Avec un rythme soutenu permettant de faire passer les presque trois heures de film sans jamais les ressentir, Le Comte de Monte-Cristo évolue visuellement tout au long de son déroulé.
Là encore, les scénaristes/réalisateurs adoptent une posture minutieuse concernant la direction artistique. Après une introduction joyeuse et colorée, ils teintent leur œuvre d‘une allure plus gothique, respectant l’œuvre de Dumas. Lorsque le comte se déclare pour la première fois, l’ambiance s’assombrit et la photographie suit cette évolution. Dans une scène mémorable au sein d’une demeure éclairée à la bougie, le macabre est à son paroxysme, tout comme la violence sous-jacente d’Edmond.
Sans jamais édulcorer son propos autour de la haine et de la vengeance, Le Comte de Monte-Cristo est également une histoire d’amour et une romance touchante entre deux amants injustement séparés.

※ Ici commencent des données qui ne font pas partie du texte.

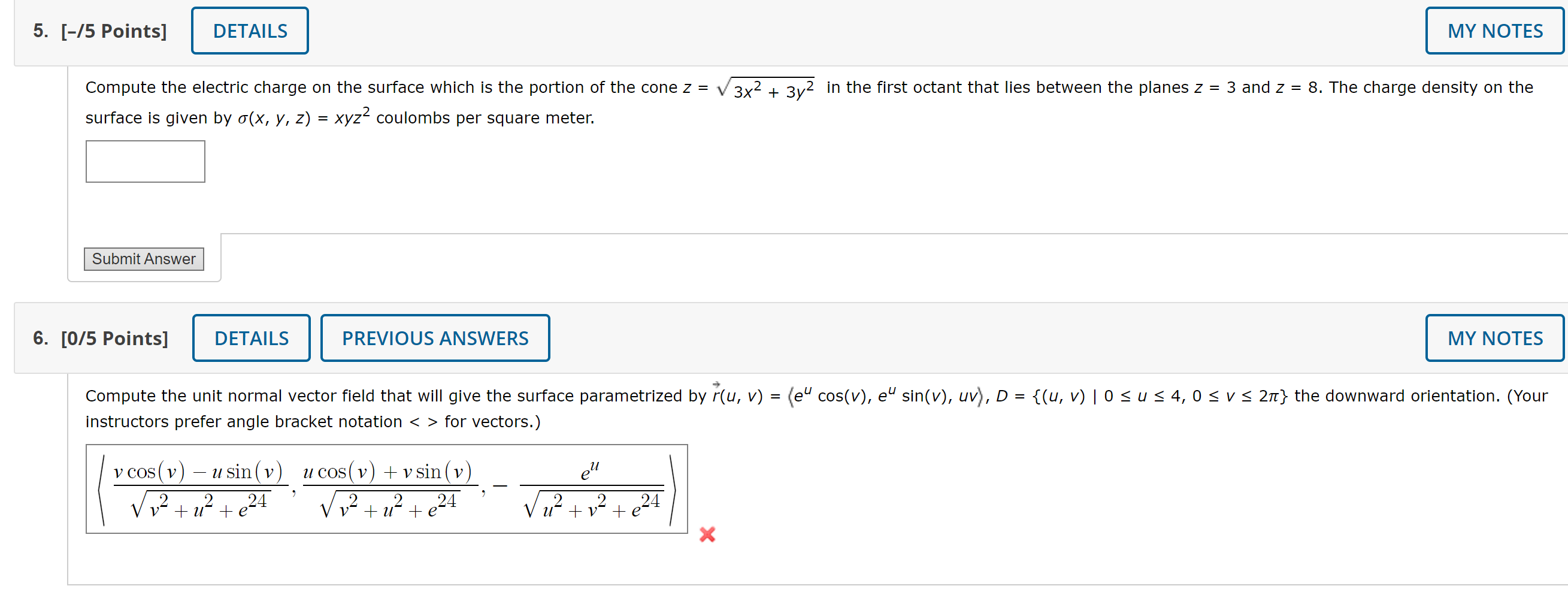Screen dimensions: 1568x592
Task: View PREVIOUS ANSWERS for question 6
Action: [x=435, y=337]
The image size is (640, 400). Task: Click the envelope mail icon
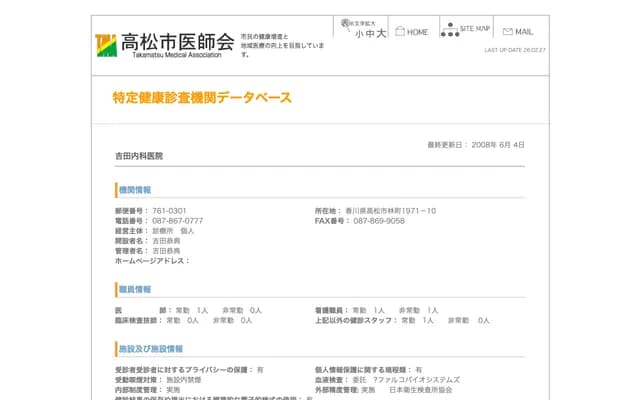tap(507, 32)
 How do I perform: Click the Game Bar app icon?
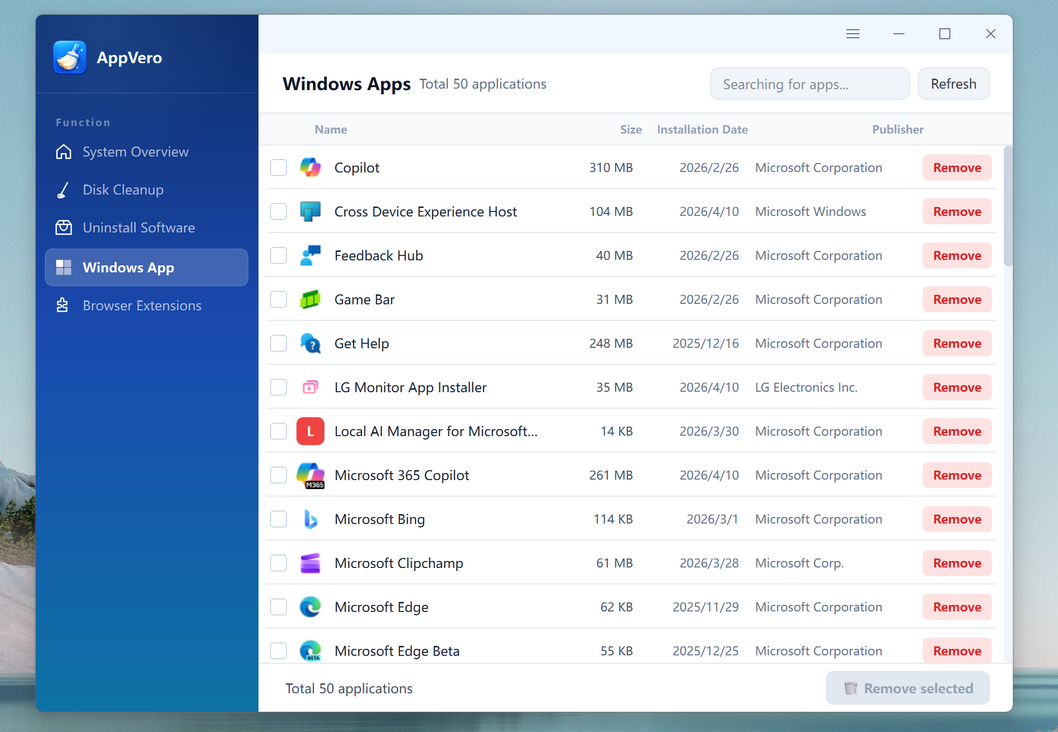pyautogui.click(x=311, y=300)
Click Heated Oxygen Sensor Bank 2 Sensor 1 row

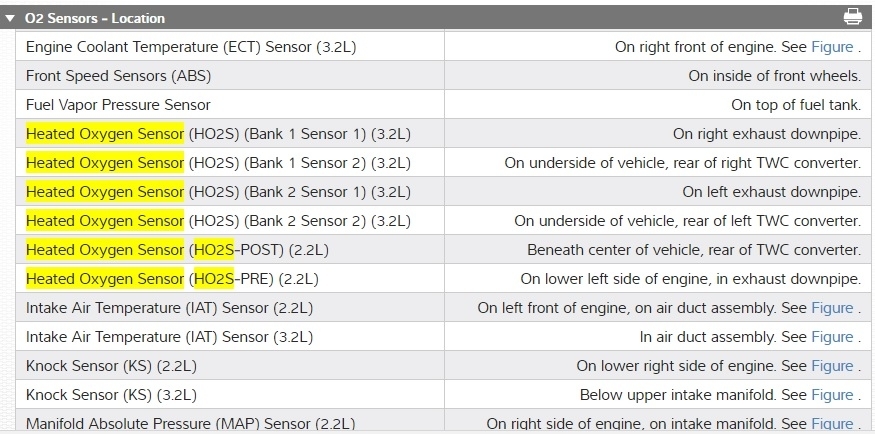coord(218,192)
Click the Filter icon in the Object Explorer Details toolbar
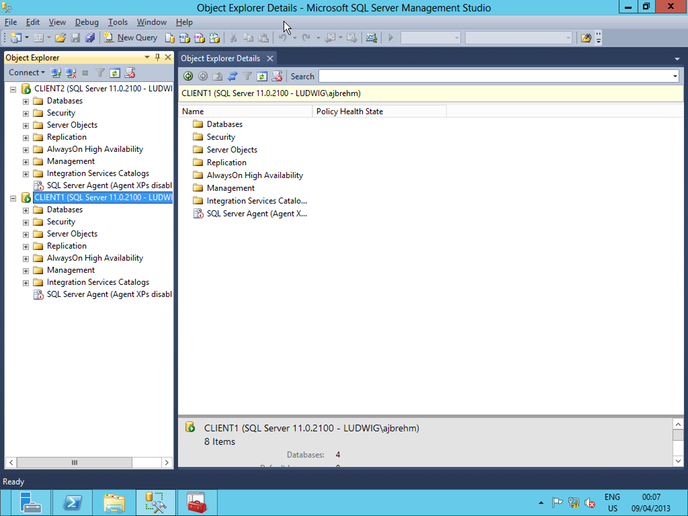This screenshot has height=516, width=688. tap(247, 76)
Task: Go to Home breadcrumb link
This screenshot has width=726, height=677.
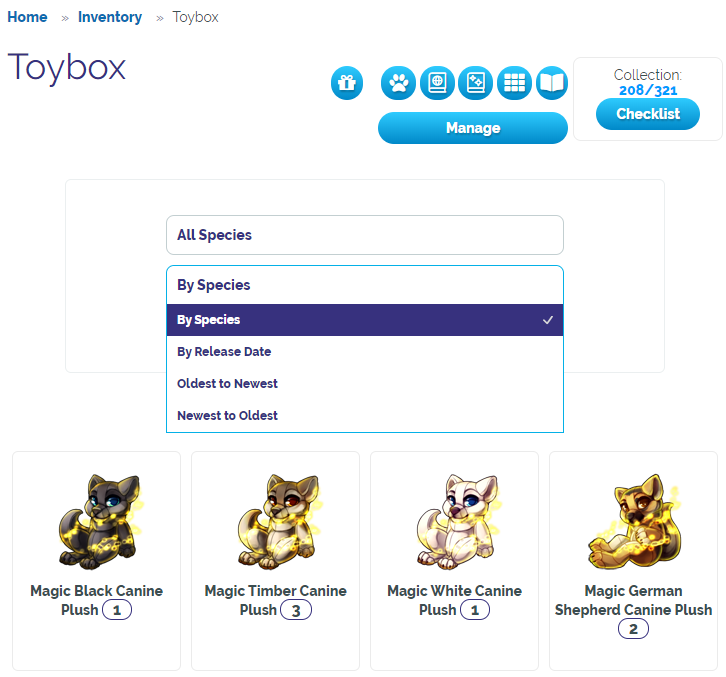Action: pyautogui.click(x=27, y=17)
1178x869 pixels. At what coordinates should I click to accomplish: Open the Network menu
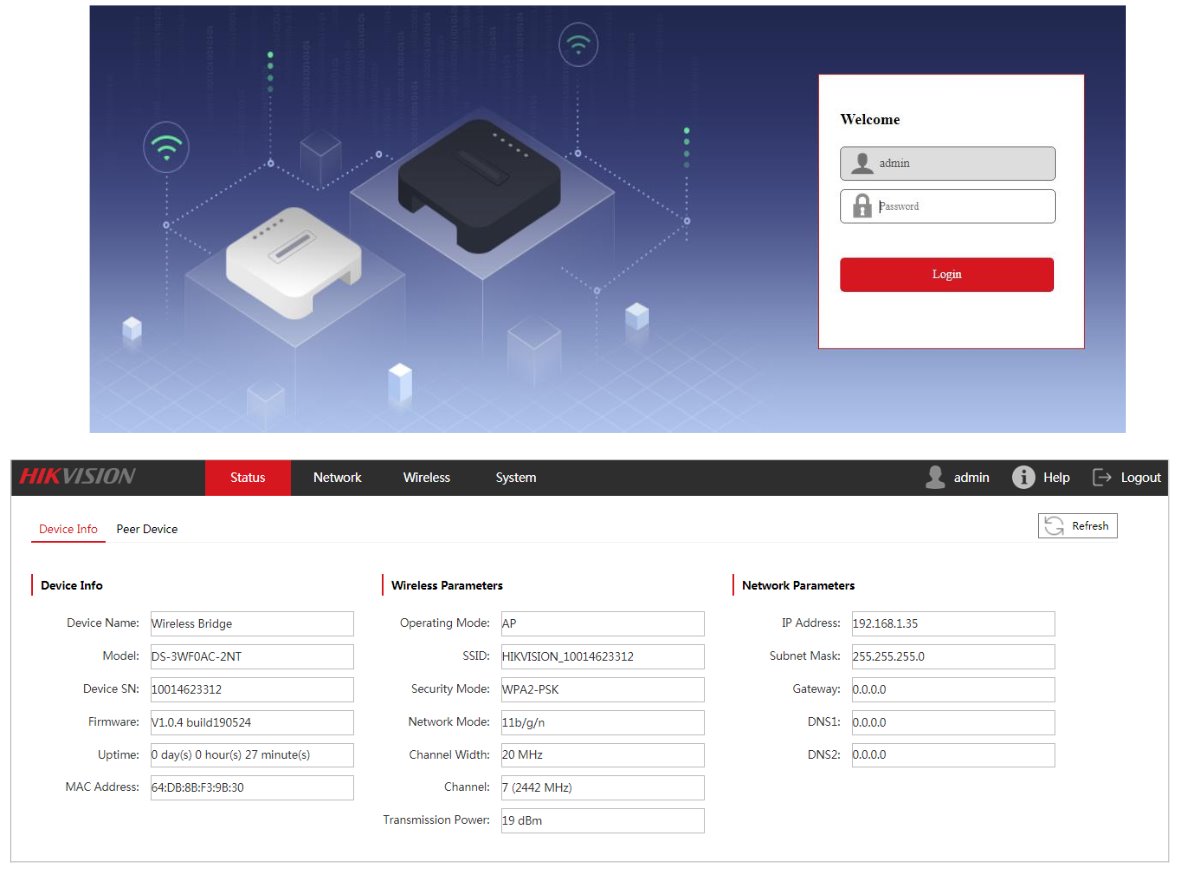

La relation entre Pierre Niney et Anaïs Demoustier est particulièrement belle, soutenue par un thème musical récurrent qui offre au film ses moments les plus poétiques.
Intense, riche et incarné à chaque stade de la production, cette nouvelle adaptation du Comte de Monte-Cristo rappelle à quel point le livre d’Alexandre Dumas est intemporel. Sans pour autant perdre de vue l’aspect contemporain de la mise en scène et de l’ambiance, le film d’Alexandre de La Patellière et Matthieu Delaporte est une œuvre particulièrement dense et assumée, qui ne transige jamais avec son ambiguïté. La vengeance est définitivement un plat qui se mange froid.
Le Comte de Monte-Cristo d’Alexandre de La Patellière et Matthieu Delaporte, 2h58, avec Pierre Niney, Laurent Lafitte, Anaïs Demoustier et Bastien Bouillon, au cinéma le 28 juin 2024.